Brazilian journalist

Felipe Moura Brasil (born May 18, 1981) is a Brazilian writer, journalist, blogger, presenter and commentator.

== Biography ==
Felipe Moura Brasil was born in Rio de Janeiro on May 18, 1981.

=== 2010–2013 ===
Moura created Blog do Pim in 2010 in became a collaborator to the website Mídia Sem Máscara, created by Olavo de Carvalho.

In 2012, Moura started working as a translator and organizer of books for the publishing company Record, taking the initiative to organize the book of Olavo de Carvalho O Mínimo Que Você Precisa Saber para Não Ser um Idiota published in 2013, by Editora Record.

With the success of publications on his former Blog do Pim and other spaces, he was invited to be a blogger on the Veja magazine website, which was launched on December 2, 2013.

=== 2017–2020 ===
In April 2017, he announced his departure from Veja magazine. According to him, due to another work proposal and despite the insistence of the current company for his permanence.

In May 2017, he became part of O Antagonista. In June 2017, it was announced that he was hired at Radio Jovem Pan to lead, together with journalists Joice Hasselmann, Fernando Martins and Claudio Tognolli, the program Os Pingos nos Is.

In February 2018, after Hasselmann left, Felipe Moura Brasil took over as anchor of the station's afternoon program. His former post as commentator was assumed by fellow journalist José Maria Trindade, without any prior notice or explanations a posteriori by the broadcaster.

Felipe became the journalism director of Jovem Pan on February 20, 2019, and announced his departure from the website O Antagonista, but maintaining a biweekly column in Revista Crusoé.

In February 2020, he left Jovem Pan. In a statement, he said he chose not to renew his contract with the broadcaster.

=== 2020–present ===
In February 2020, the news of his return to the staff of journalists at O Antagonista was announced. Left the portal once again on February 17, 2021

The journalist hosted the show Salve, Salve BandNews on BandNews FM from Monday to Friday afternoons between 2020 and 2021. But in 2022, he decided not to renew his contract with the broadcaster and left. He is currently a columnist for UOL, Eldorado FM radio and Estadão.
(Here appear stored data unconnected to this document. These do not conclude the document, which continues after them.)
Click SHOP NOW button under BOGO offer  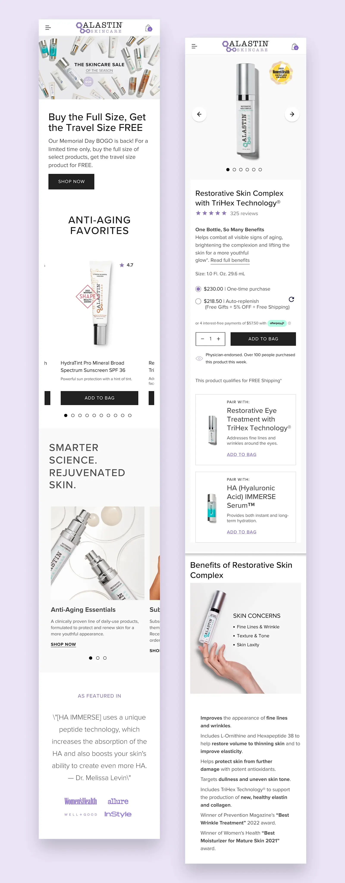pyautogui.click(x=71, y=181)
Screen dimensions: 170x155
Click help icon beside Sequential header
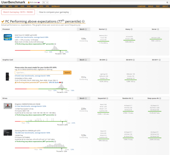click(x=107, y=98)
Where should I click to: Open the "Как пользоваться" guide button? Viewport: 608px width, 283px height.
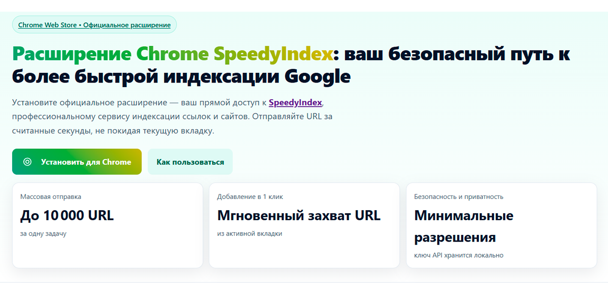pyautogui.click(x=190, y=162)
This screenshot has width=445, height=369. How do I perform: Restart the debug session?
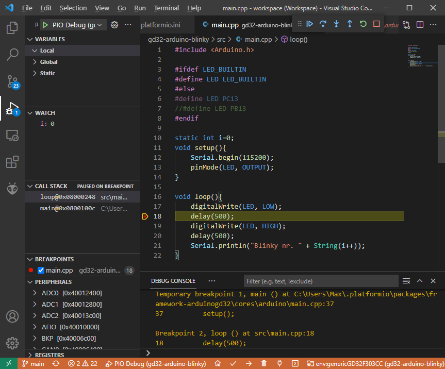click(363, 24)
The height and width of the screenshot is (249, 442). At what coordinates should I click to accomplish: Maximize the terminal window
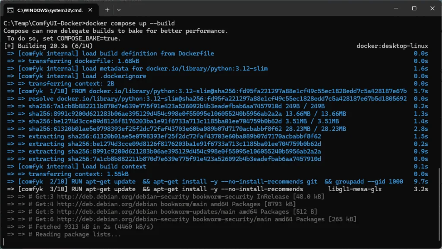point(414,9)
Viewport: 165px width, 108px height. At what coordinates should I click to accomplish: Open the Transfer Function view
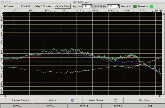[x=20, y=100]
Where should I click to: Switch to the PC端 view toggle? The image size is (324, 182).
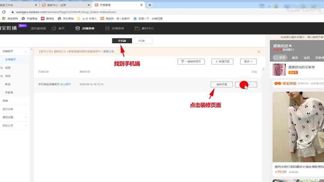pyautogui.click(x=142, y=41)
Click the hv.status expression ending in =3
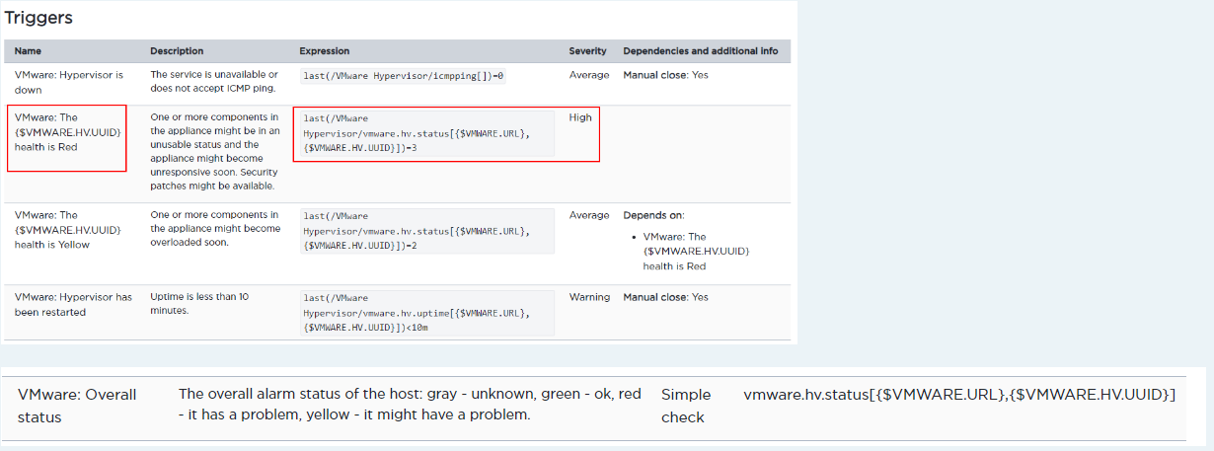 click(x=423, y=132)
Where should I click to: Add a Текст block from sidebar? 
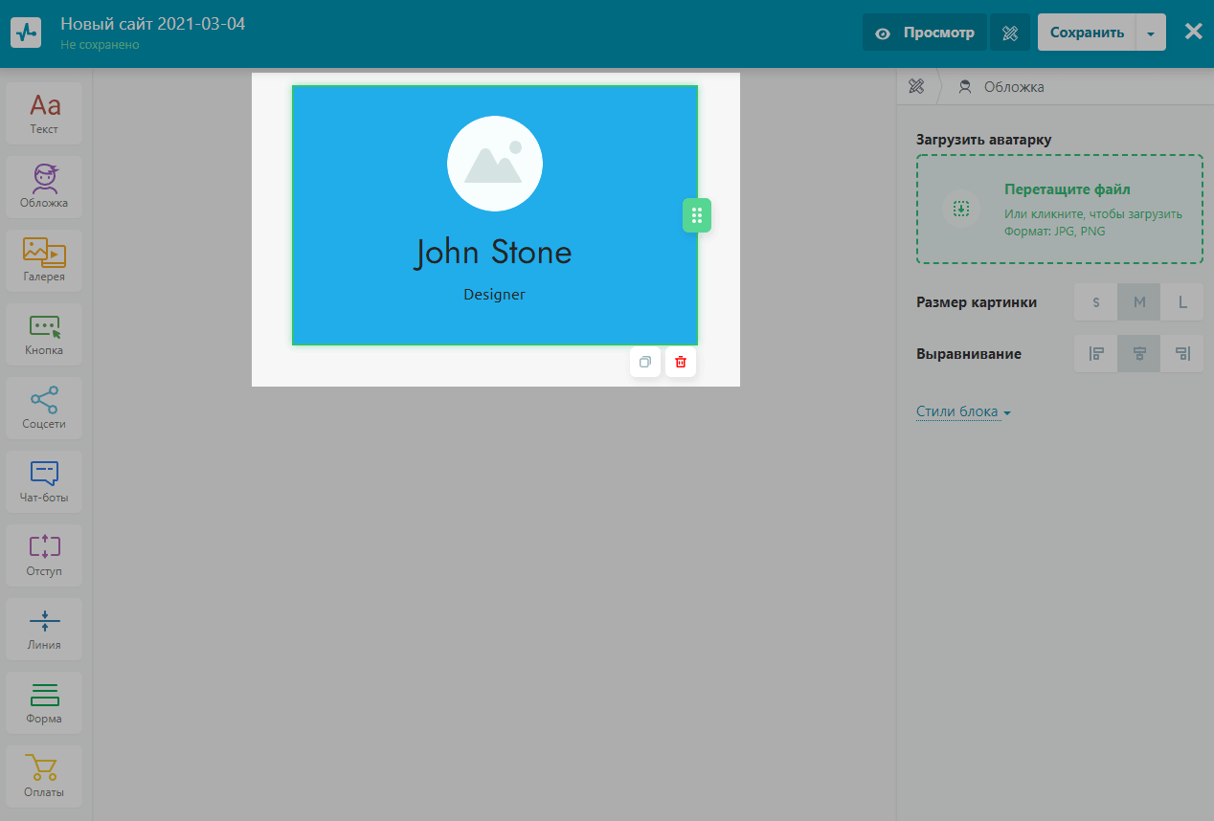pos(44,113)
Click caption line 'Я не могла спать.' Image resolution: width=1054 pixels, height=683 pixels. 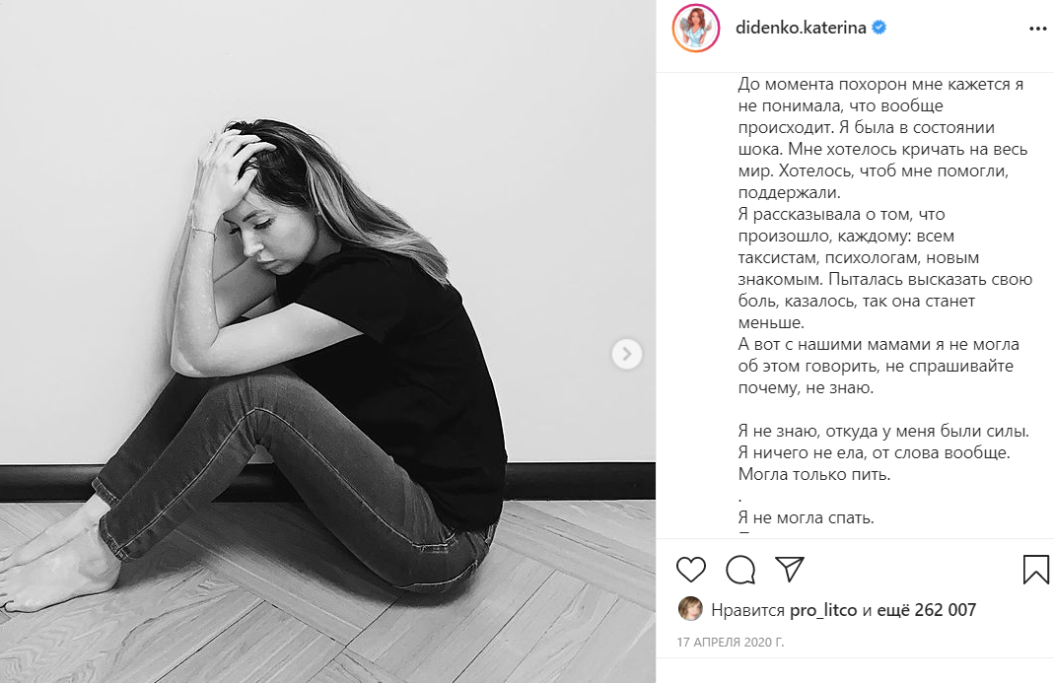(x=806, y=517)
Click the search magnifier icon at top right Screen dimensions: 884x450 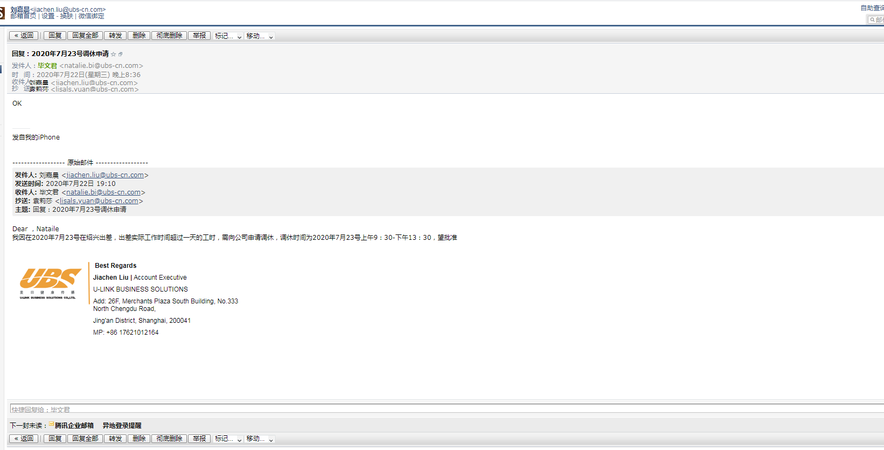(872, 20)
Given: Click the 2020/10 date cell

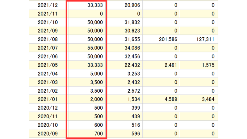Looking at the screenshot, I should pyautogui.click(x=48, y=125).
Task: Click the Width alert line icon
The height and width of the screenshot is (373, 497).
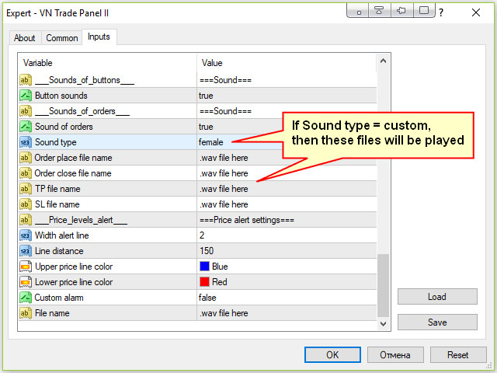Action: click(26, 235)
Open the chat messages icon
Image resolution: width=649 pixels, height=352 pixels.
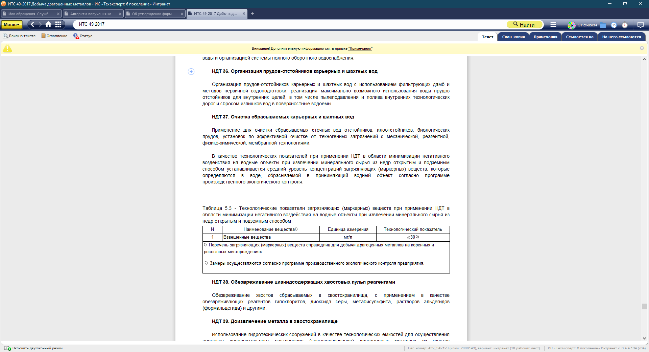coord(640,25)

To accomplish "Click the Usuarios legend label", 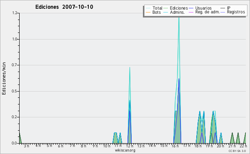I will (203, 8).
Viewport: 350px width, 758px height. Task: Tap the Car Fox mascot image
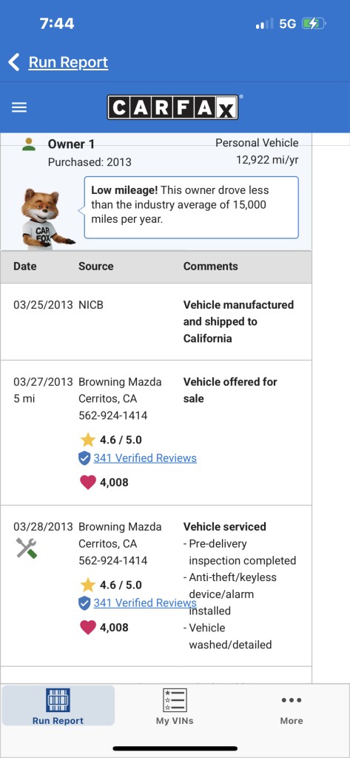(47, 218)
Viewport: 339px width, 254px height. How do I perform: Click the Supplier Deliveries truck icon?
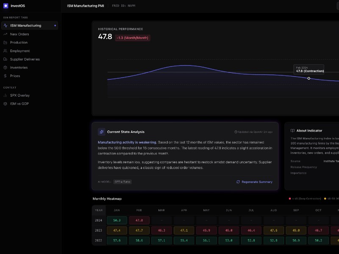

On August 13, 2022, the journalist was hired by CNN Brazil to cover the elections in Brazil, in addition to contributing with political analysis on the news channel. He is currently also a presenter of the program CNN Arena.

== Political views ==
Moura supports economic liberalism with a minimal state as one of the solutions to fight corruption in Brazil.

== Reception ==
In October 2016, he was considered by a study by the Brazilian big data Stilingue, the biggest political influencer on Twitter in Brazil.

A survey conducted in 2017 by ePoliticSchool (EPS) listed him among the most influential social networks in relation to political issues.